Eso sí, con el tiempo todo el mundo, más o menos, quiso adaptar esas modas llegadas por el comercio marítimo. También en los temas concernientes a las creencias. Los ritos de paso de la cultura etrusca están llenos de personajes y procedimientos traídos desde la cultura y religión griegas. Muchas veces, resignificándolos, adaptando nombres y demás. Pero, ¿sabrían las personas que habitaban la actual Toscana lo que significaba cada cosa para los griegos? Pues habría quien sí y quien no. Con el paso del tiempo se formaría un pensamiento idílico en torno a esos personajes mitológicos que, hoy en día, podemos admirar en las decoraciones a modo de relieves en urnas funerarias o en los frescos de las paredes de sus hipogeos. Visitar cualquier museo que contenga sarcófagos y urnas etruscos es un deleite para los sentidos. Allí, como convertidos en piedra por la mirada furiosa de Medusa nos encontramos a Odiseo con las sirenas, Belerofonte y tantos otros personajes que se transmitieron desde la mitología griega a la etrusca. Muchos de esos sarcófagos pasaron milenios enterrados en cámaras funerarias sin que nadie les hiciera caso. Eran las casas eternas de quienes habían ostentado el poder en aquellas ciudades. Rematando muchas de esas urnas y sarcófagos había un retrato de quien estaba dentro. Bueno, muchas veces de quién había sido la persona cuyas cenizas había en el interior. En algunas cámaras funerarias se agolpan decenas de estas representaciones de personas de mirada tranquila, reclinados en sus sofás —klinē— celebrando una fiesta eterna en la que no debía faltar el vino, la miel o el queso. En silencio nos gritan y expresan su júbilo por estar todos reunidos en torno a la mesa central del banquete.
Toscana (II): idilio
Las vides siguen creciendo y dando uvas bajo el sol toscano.

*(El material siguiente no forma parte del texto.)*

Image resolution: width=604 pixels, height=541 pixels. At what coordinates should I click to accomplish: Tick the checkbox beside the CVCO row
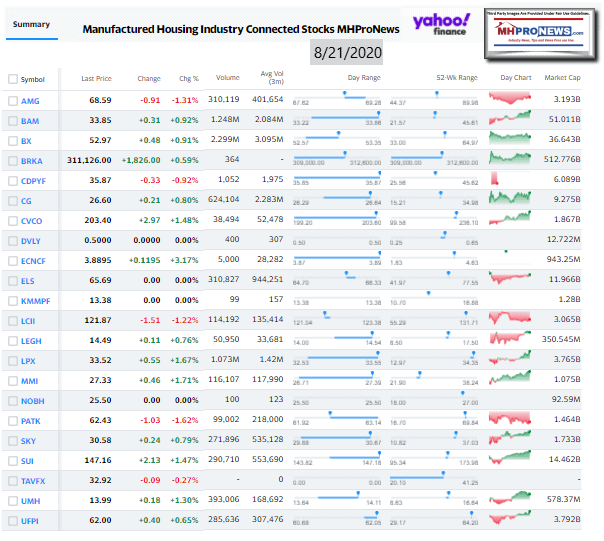coord(12,221)
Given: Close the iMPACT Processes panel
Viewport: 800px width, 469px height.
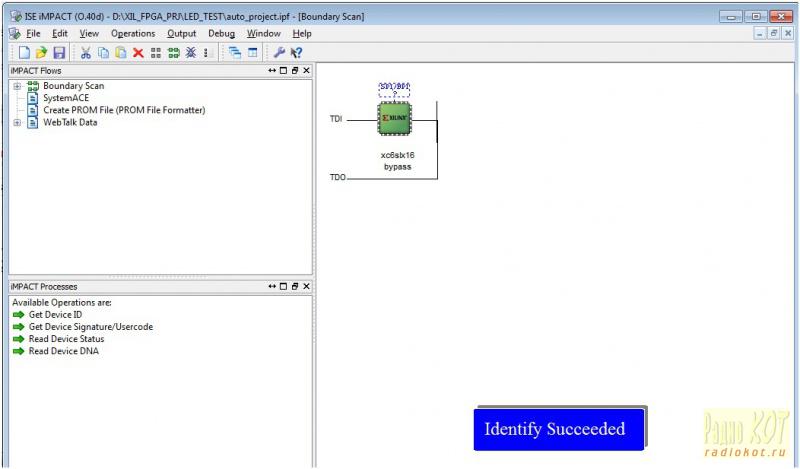Looking at the screenshot, I should click(307, 287).
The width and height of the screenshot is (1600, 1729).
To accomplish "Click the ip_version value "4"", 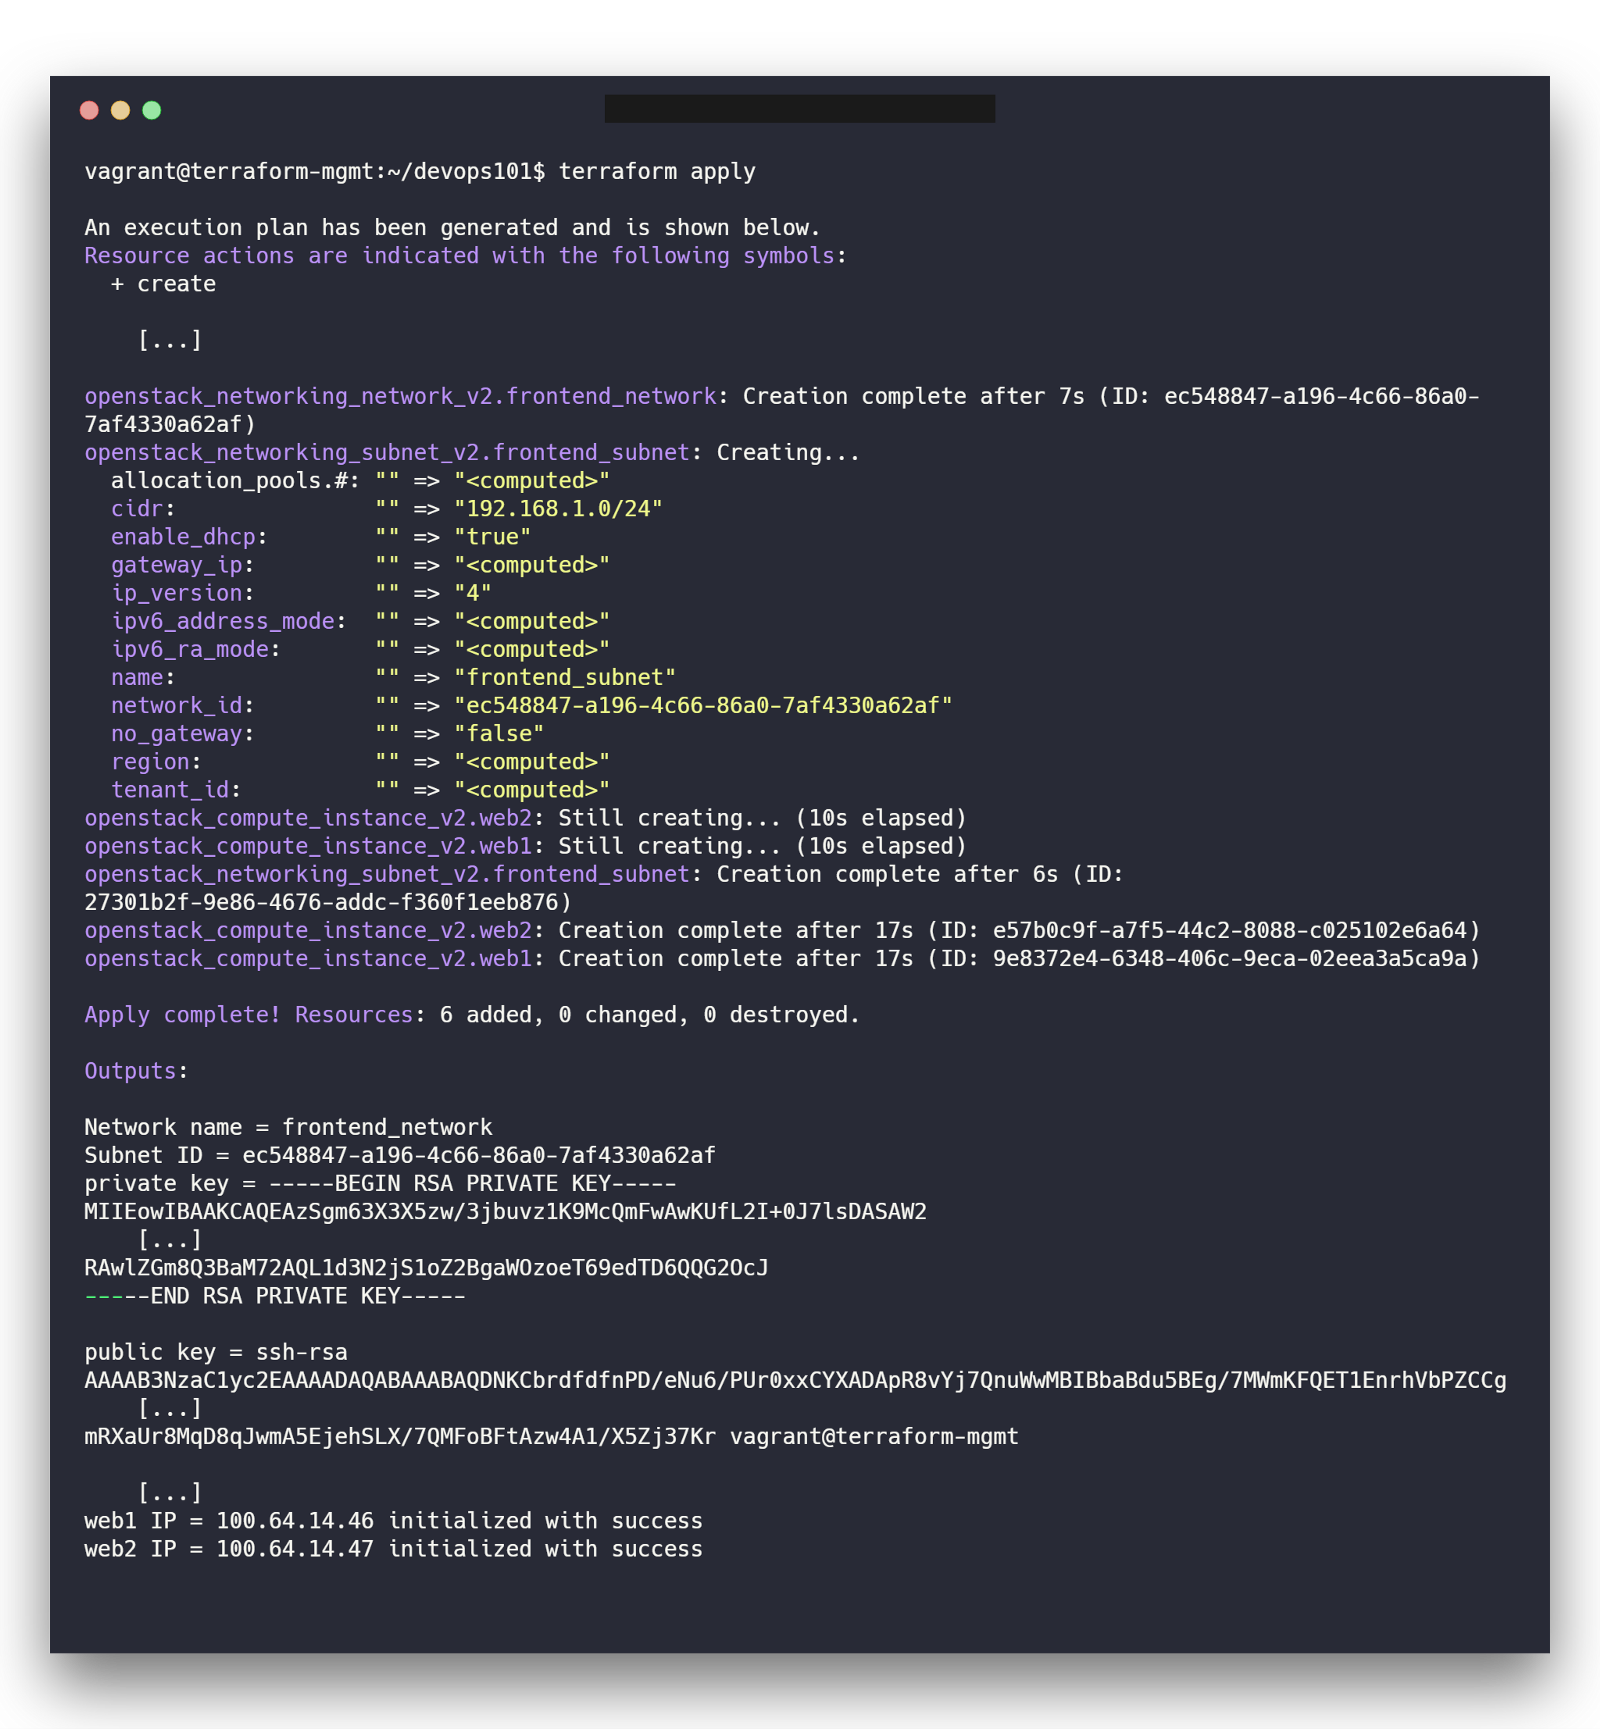I will pyautogui.click(x=472, y=593).
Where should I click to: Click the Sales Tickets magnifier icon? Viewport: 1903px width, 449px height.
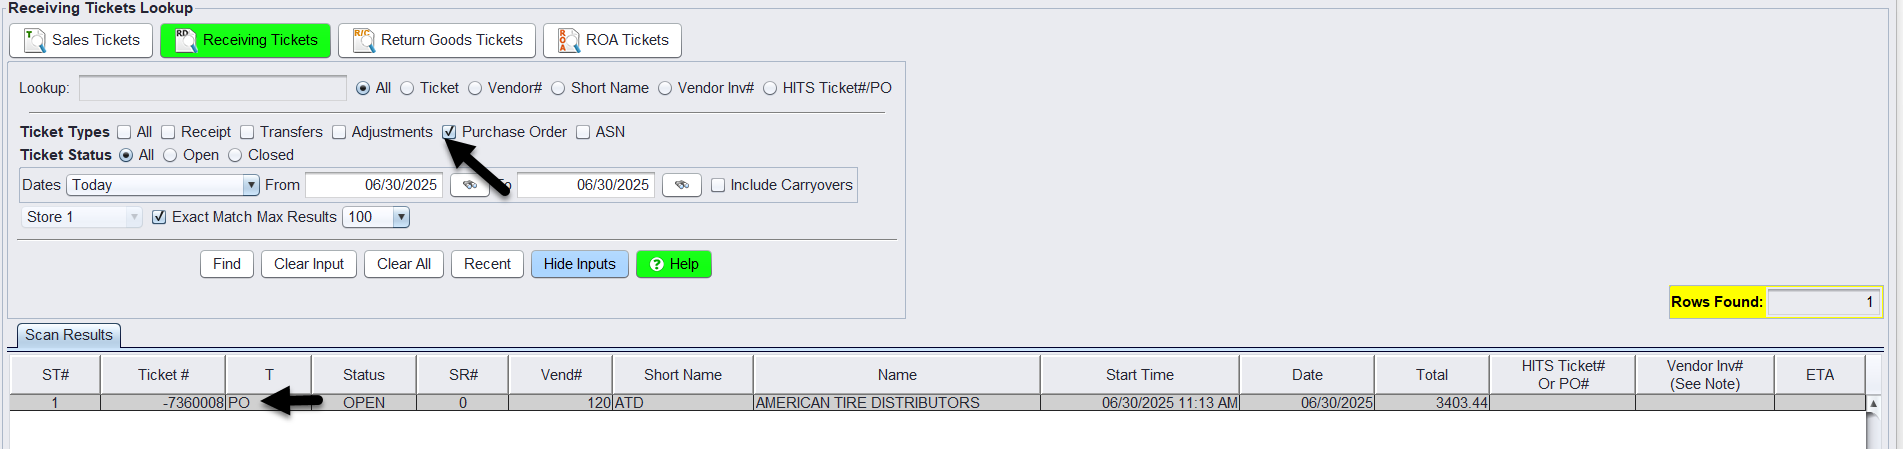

Mientras, nosotros hemos vuelto a crear una imagen idílica de esa región, apoyada en lo que nos muestra el cine: una sociedad que parece vivir siempre a caballo entre los siglos XIX-XX, llena de casonas que algún ricachón norteamericano restaura, no sin complicaciones propias de un supuesto carácter tozudo de los habitantes del lugar. El personaje en cuestión llega allí como quien peregrina en busca de la redención, de expiar pecados cometidos por él o ella debido a la vorágine capitalista en la que vive normalmente. Finalmente, el personaje principal encuentra el amor y un motivo para vivir rodeado de viñedos y gente que parece sacada de otra época. Se idealiza en parte el campo, lo rural. Lo mismo que siempre hemos hecho los humanos: crear una imagen ideal de algo para luego, llegar al sitio y cabrearnos porque la realidad no es como nosotros querríamos que fuese, sino como es.
Lo que sí es cierto, es esa irredenta luz solar que parece no apagarse nunca. La tranquilidad junto a una ermita en medio de la nada, pero rodeada por todo lo que se necesita en la vida: buena compañía y buena comida. Una carretera serpenteante entre campos amarillos que siempre acaba en el sitio perfecto para parar el tiempo. Supongo que eso es lo que ha atraído a tanto director hollywoodiense, pero de momento pocos sabemos que a veces, Toscana no es esa película de vidas imposibles e inamovibles. Sabemos que, en otras ocasiones, es real y duele dejarla.